O relógio marcava as 22h quando o debate, que demorou 12 horas, se deu por concluído. Um ecrã gigante junto a manifestantes mostrava a mensagem «Es ley!» (é lei). Depois do Uruguai, da Guiana e Guiana Francesa, o Senado argentino aprovou um projeto-lei que permitirá as mulheres acederem legalmente ao aborto até à 14.º semana de gestação.
Antes da aprovação deste novo projeto-lei, era apenas permitido recorrer ao aborto em caso de violação ou se a mãe estivesse em perigo de vida. Uma lei que estava em vigor desde 1921.
O projeto lei, que recebeu 38 votos a favor, 29 votos contra e uma abstenção depois de uma sessão, permite ainda a objeção de consciência a todos os profissionais de saúde, mas exige que atuem com rapidez na procura de médicos que levem a cabo a interrupção voluntária da gravidez, estipulando um máximo de dez dias entre o pedido para realizar a interrupção da gravidez e a sua concretização.
Uma lei que divide um país
Diversos grupos feministas, que exigiam a aprovação desta medida há anos, ocuparam as ruas junto ao Congresso, em Buenos Aires, numa autêntica maré verde, cor que representa a luta feminista neste país, para celebrar esta vitória.
«Quando nasci, as mulheres não eram ninguém. Sinto emoção pela luta de todas as mulheres. Por todos elas, que seja lei», declarou a senadora Silvia Sapag durante o debate, citada pelo El País.
«Queremos que seja lei para que mais nenhuma mulher morra por aborto clandestino», disse Jimena López, que estava presente nas celebrações, ao jornal espanhol. Claro que nem todos estão de acordo com esta legislação. Recordamos que a Argentina é a terra natal do Papa Francisco, que se opôs à aprovação do aborto.
«O Filho de Deus nasceu descartado para nos dizer que todo o descartado é filho de Deus», escreveu poucas horas depois no Twitter. «Veio ao mundo como vem ao mundo uma criança débil e frágil, para podermos acolher com ternura as nossas fraquezas».

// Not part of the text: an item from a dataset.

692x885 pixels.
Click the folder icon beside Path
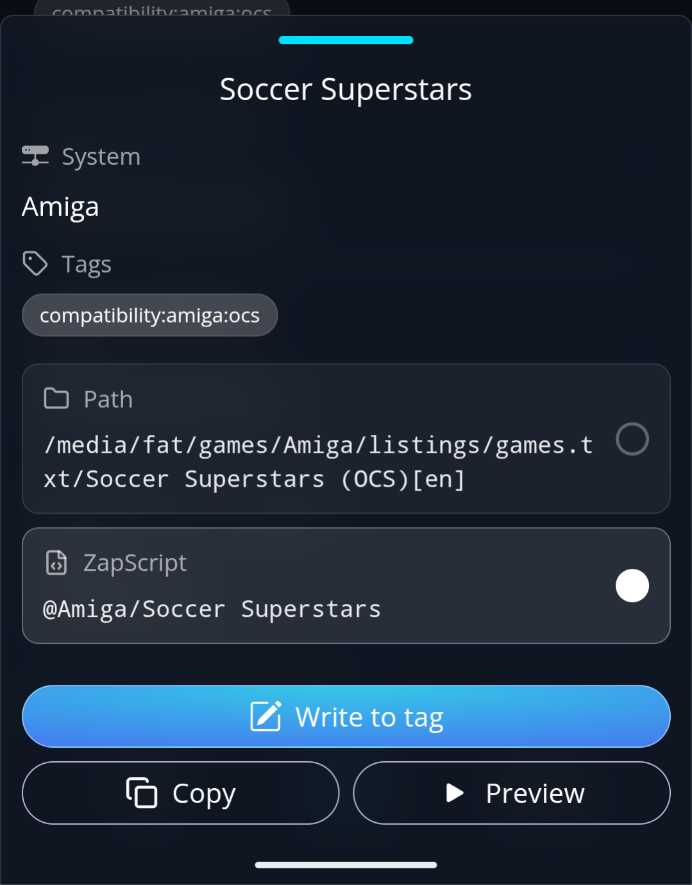(x=56, y=398)

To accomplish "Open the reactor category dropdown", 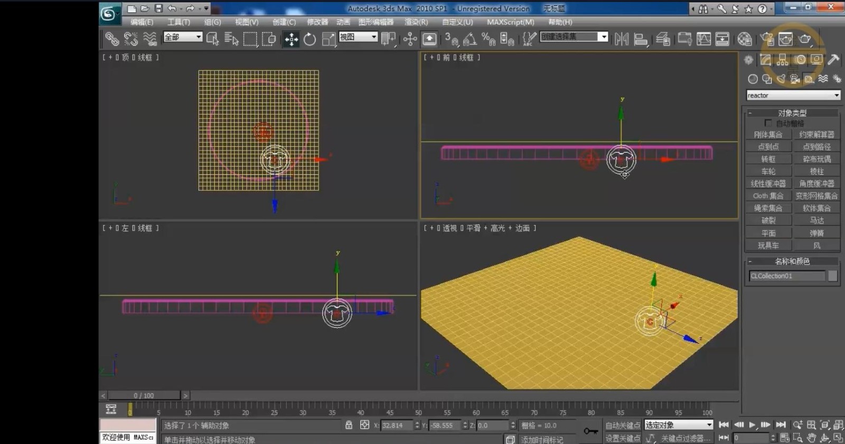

A Igreja Católica tem uma forte influência neste país e, tal como os manifestantes que saíram com lenços verde para apoiar a legislação do aborto, também um grande número saiu à rua, mas a enveredar a cor azul celeste, defendendo que o aborto é um crime contra um ser humano indefeso, gritando contra a multidão pró-aborto acusando-os de ser «assassinos».
Vencer num país com uma influência religiosa tão poderosa é algo que motiva o movimento feminista. Giselle Carino, uma ativista da Argentina, acredita que este «momento histórico para o país», pode ter repercussões em positivas em países como o Brasil, Chile ou Colômbia.
«A Argentina enviou uma forte mensagem de esperança para todo o continente: é possível mudar o rumo da criminalização do aborto», disse ao Guardian, relembrando que agora também existe uma alternativa ao aborto clandestino.
Todos os anos, em média, o aborto clandestino provoca a «hospitalização de cerca de 38 mil mulheres», disse o Presidente argentino Alberto Fernández, e, desde 1983, morreram 3 mil mulheres por esta prática.